Joern Kristensen, Director, Myanmar Institute for Integrated Development, DVB, 19 September 2016
It took me only half an hour to watch Drowning The Thousand Islands, a documentary produced by Action for Shan State Rivers, launched Wednesday, 21 September, on Thai PBS. But it took me the whole evening to look up old papers and reports to understand (or, rather, reeducate myself ) why the people in Kunhing (meaning Thousand Islands) township are so bitterly against the Mongton (formerly Tasang) dam project on the Salween.
After going through them and talking to the exiles from Kunhing, I realized that the reason for their stiff resistance was more than about fear of destruction of their homes by flooding, displacements of their 137 villages and the bulk of power going to neighboring countries instead of setting aside for domestic use.
From 1996 to 1998, the then military government launched a 3 year long forced relocation campaign against the Shan State Army (SSA) South, the group that last year signed the Nationwide Ceasefire Agreement (NCA) with its successor led by U Thein Sein. The drawn out offensive relocated some 1,500 villages in 11 townships, which included Kunhing, resulting in over 300,000 people being displaced and at least 664 of them extrajudicially executed.
According to Maj Aung Lin Tut, a military intelligence officer who later went into exile, it was Senior General Than Shwe himself who issued the order to relocate the villagers, using extreme measures. “Not even 0.25 viss (meaning a fetus) must remain,” the major quoted him as saying. (Voice of America, Burmese Service, 25 May 2008).
Of the 11 townships, Kunhing appeared to have borne the major brunt of the Burma Army’s rampage.
Among those 319 recorded killed in Kunhing alone was a Shan abbot who was tied up in a bag and thrown into the river and drowned. (As if it wasn’t enough, the Burma Army staged two more massacres 2 years later:
24 in Wanphai on 17 May 2000
59 in Hsaimong on 21 May 2000)
Even ghastlier were the rapes, often accompanied by killings. License to Rape, the report by Shan Human Rights Foundation (SHRF) and Shan Women’s Action Network (SWAN), that came out in 2002 to shock the world triggering panick-stricken denials from the authorities, detailed 29 cases of rapes in the township of 117 women, 21 of whom were killed.
The following piece, considered a “mild” case, appears in the report:
Name: Naang Mo (not her real name)
Location: Nam Kham village, Kunhing township
Date of Incident: August, 2001
SPDC Troops: LIB 246, Kunhing-based
SPDC troops were patrolling the area near Kunhing base, when they saw thirteen-year-old Naang Mo with her fourteen-year-old friend, Naang Jung collectiong vegetable in the forest, two hours outside Nam Kham village. They approached the girls, and Naang Jung managed to escape and run to safety. But a captain caught and raped Naang Mo and then released her near Nar Khue village early the next morning. Just outside Nar Khue village, Naang Mo put face in her sarong and cried. Eventually, she made it back to her village and told her relatives what had happened, They wanted to complain to the local base commander, but they were afraid that, if they were to report the incident, they would be punished with fines or imprisonment. Although they wanted justice, there was nothing they could do.

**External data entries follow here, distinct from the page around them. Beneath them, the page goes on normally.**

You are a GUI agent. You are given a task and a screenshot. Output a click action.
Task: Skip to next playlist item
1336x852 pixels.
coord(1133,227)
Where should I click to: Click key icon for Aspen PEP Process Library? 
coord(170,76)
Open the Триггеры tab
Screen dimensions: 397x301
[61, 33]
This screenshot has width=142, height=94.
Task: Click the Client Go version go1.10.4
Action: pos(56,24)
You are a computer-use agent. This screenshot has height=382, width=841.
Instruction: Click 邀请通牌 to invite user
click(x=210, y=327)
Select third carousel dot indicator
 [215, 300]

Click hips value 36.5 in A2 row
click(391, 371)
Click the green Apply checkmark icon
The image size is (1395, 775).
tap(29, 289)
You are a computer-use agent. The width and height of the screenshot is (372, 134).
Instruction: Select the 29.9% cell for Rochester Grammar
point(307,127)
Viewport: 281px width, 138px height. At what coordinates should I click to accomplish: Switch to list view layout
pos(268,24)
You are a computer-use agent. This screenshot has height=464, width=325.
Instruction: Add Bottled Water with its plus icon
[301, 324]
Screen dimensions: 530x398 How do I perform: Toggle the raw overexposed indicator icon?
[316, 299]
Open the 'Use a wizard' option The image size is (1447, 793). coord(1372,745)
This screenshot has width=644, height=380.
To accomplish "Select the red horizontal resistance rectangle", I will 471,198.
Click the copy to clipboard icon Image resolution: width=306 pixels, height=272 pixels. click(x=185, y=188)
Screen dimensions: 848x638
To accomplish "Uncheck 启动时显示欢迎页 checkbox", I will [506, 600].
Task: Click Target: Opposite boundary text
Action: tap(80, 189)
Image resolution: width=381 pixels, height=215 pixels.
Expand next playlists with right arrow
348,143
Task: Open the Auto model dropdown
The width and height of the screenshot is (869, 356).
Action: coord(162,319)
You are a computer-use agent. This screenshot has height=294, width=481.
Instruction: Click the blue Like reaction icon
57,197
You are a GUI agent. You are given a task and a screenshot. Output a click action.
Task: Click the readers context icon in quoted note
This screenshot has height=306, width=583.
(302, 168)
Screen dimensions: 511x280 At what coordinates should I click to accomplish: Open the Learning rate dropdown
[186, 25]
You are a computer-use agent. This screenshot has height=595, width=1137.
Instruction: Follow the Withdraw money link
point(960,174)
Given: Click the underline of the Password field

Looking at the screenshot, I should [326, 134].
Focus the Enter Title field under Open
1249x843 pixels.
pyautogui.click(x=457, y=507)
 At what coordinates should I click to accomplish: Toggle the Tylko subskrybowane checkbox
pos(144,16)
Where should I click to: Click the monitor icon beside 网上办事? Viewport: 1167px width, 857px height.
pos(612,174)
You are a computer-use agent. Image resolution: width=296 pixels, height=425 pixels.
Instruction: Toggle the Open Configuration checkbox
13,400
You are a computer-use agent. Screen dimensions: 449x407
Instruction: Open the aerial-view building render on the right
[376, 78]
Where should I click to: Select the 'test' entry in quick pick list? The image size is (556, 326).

Obviously, most of the rapes and killings were committed by two of the township based units: Infantry Battalion (IB) 246 and Light Infantry Battalion (LIB) 524. Others on the list include IB 12 (Loilem), IB 64 (Laikha), IB 102 (Ngwedaung), LIB 424 (Hsihseng), LIB 519 (Mongton) and LIB 529 (Tachilek).
It is therefore not surprising that the dam project has run up against such a stiff opposition from the populace, who have been reeling under countless abuses from the government for decades.
Indeed, it wouldn’t be difficult for The Study Times, a Chinese influential paper that, according to Reuters, 19 September, wrote the dam projects in Myanmar were “unreasonably attacked” by some “extreme” Myanmar media, non-governmental organizations and people heatedly opposed to the Myitsone Dam and other large-sale projects on the Salween River, to find out why the projects have become such an emotionally-charged issue.
As for our present government, my counsel is that before it embarks on any mega development project that will make huge impact, in one way or the other on the people, the first thing to do is to heal the wounds, meaning the psychological ones and to give them the parental care that previous governments had deprived them of since the Burma Army invaded in force into the Shan State in 1952.
It’ll be more sensible to talk to them about dams later, but not now.